WHAT THE TASK REQUIRES -
Down to the last line, reproduce the data below exactly.

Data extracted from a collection
○ ○ ○
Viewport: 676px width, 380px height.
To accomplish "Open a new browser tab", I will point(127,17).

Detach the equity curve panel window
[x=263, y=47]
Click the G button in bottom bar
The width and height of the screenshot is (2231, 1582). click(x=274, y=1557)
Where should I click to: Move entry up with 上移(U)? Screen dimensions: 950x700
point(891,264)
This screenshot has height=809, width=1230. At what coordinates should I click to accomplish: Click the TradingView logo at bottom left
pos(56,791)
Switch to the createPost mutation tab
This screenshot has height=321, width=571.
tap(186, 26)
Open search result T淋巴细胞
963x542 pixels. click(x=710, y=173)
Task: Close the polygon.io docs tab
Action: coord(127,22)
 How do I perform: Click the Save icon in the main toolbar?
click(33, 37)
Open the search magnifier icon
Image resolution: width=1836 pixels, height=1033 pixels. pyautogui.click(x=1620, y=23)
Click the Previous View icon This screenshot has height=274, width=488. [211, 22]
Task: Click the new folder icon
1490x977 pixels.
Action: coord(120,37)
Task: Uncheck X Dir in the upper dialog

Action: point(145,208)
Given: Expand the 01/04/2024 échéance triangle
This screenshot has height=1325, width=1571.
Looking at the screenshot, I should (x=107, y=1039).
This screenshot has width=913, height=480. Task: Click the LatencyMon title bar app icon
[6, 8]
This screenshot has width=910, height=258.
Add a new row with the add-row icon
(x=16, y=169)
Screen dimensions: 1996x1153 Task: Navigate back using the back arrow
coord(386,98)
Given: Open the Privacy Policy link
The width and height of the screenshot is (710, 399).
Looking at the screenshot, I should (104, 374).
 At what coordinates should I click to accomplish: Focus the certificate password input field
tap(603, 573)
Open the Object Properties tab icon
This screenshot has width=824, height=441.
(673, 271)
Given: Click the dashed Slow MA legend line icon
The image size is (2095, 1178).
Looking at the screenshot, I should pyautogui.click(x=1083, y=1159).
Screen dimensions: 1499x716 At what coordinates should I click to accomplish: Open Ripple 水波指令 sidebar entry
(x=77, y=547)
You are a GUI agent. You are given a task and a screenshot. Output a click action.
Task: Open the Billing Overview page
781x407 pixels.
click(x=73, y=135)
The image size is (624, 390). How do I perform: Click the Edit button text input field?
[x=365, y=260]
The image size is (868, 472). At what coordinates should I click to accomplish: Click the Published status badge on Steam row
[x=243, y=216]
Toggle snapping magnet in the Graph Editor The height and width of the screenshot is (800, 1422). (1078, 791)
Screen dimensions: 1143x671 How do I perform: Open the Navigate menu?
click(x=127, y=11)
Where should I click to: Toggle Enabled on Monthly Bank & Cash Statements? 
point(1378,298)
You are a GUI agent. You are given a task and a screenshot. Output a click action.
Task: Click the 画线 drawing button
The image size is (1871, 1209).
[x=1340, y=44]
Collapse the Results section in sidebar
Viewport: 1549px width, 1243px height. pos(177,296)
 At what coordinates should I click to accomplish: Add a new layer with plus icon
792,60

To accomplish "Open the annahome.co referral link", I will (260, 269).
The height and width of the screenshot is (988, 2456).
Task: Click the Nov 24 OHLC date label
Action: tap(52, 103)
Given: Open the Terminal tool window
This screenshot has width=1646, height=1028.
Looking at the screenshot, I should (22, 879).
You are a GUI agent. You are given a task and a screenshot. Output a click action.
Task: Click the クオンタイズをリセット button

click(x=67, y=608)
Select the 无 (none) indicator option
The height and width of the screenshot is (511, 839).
○ ○ ○
EXERCISE OUTPUT -
Viewport: 676px width, 380px height.
To accomplish "Open a new browser tab", I will point(127,17).

Detach the equity curve panel window
[x=263, y=47]
Click the G button in bottom bar
The width and height of the screenshot is (2231, 1582). click(x=274, y=1557)
Where should I click to: Move entry up with 上移(U)? Screen dimensions: 950x700
point(891,264)
This screenshot has height=809, width=1230. At what coordinates should I click to accomplish: Click the TradingView logo at bottom left
pos(56,791)
Switch to the createPost mutation tab
This screenshot has height=321, width=571.
tap(186, 26)
Open search result T淋巴细胞
963x542 pixels. click(x=710, y=173)
Task: Close the polygon.io docs tab
Action: coord(127,22)
 How do I perform: Click the Save icon in the main toolbar?
click(33, 37)
Open the search magnifier icon
Image resolution: width=1836 pixels, height=1033 pixels. pyautogui.click(x=1620, y=23)
Click the Previous View icon This screenshot has height=274, width=488. [211, 22]
Task: Click the new folder icon
1490x977 pixels.
Action: coord(120,37)
Task: Uncheck X Dir in the upper dialog

Action: point(145,208)
Given: Expand the 01/04/2024 échéance triangle
This screenshot has height=1325, width=1571.
Looking at the screenshot, I should (x=107, y=1039).
This screenshot has width=913, height=480. Task: Click the LatencyMon title bar app icon
[6, 8]
This screenshot has width=910, height=258.
Add a new row with the add-row icon
(x=16, y=169)
Screen dimensions: 1996x1153 Task: Navigate back using the back arrow
coord(386,98)
Given: Open the Privacy Policy link
The width and height of the screenshot is (710, 399).
Looking at the screenshot, I should (104, 374).
 At what coordinates should I click to accomplish: Focus the certificate password input field
tap(603, 573)
Open the Object Properties tab icon
This screenshot has width=824, height=441.
(673, 271)
Given: Click the dashed Slow MA legend line icon
The image size is (2095, 1178).
Looking at the screenshot, I should pyautogui.click(x=1083, y=1159).
Screen dimensions: 1499x716 At what coordinates should I click to accomplish: Open Ripple 水波指令 sidebar entry
(x=77, y=547)
You are a GUI agent. You are given a task and a screenshot. Output a click action.
Task: Open the Billing Overview page
781x407 pixels.
click(x=73, y=135)
The image size is (624, 390). How do I perform: Click the Edit button text input field?
[x=365, y=260]
The image size is (868, 472). At what coordinates should I click to accomplish: Click the Published status badge on Steam row
[x=243, y=216]
Toggle snapping magnet in the Graph Editor The height and width of the screenshot is (800, 1422). (1078, 791)
Screen dimensions: 1143x671 How do I perform: Open the Navigate menu?
click(x=127, y=11)
Where should I click to: Toggle Enabled on Monthly Bank & Cash Statements? 
point(1378,298)
You are a GUI agent. You are given a task and a screenshot. Output a click action.
Task: Click the 画线 drawing button
The image size is (1871, 1209).
[x=1340, y=44]
Collapse the Results section in sidebar
Viewport: 1549px width, 1243px height. pos(177,296)
 At what coordinates should I click to accomplish: Add a new layer with plus icon
792,60

To accomplish "Open the annahome.co referral link", I will (260, 269).
The height and width of the screenshot is (988, 2456).
Task: Click the Nov 24 OHLC date label
Action: tap(52, 103)
Given: Open the Terminal tool window
This screenshot has width=1646, height=1028.
Looking at the screenshot, I should (22, 879).
You are a GUI agent. You are given a task and a screenshot. Output a click action.
Task: Click the クオンタイズをリセット button

click(x=67, y=608)
Select the 无 (none) indicator option
The height and width of the screenshot is (511, 839).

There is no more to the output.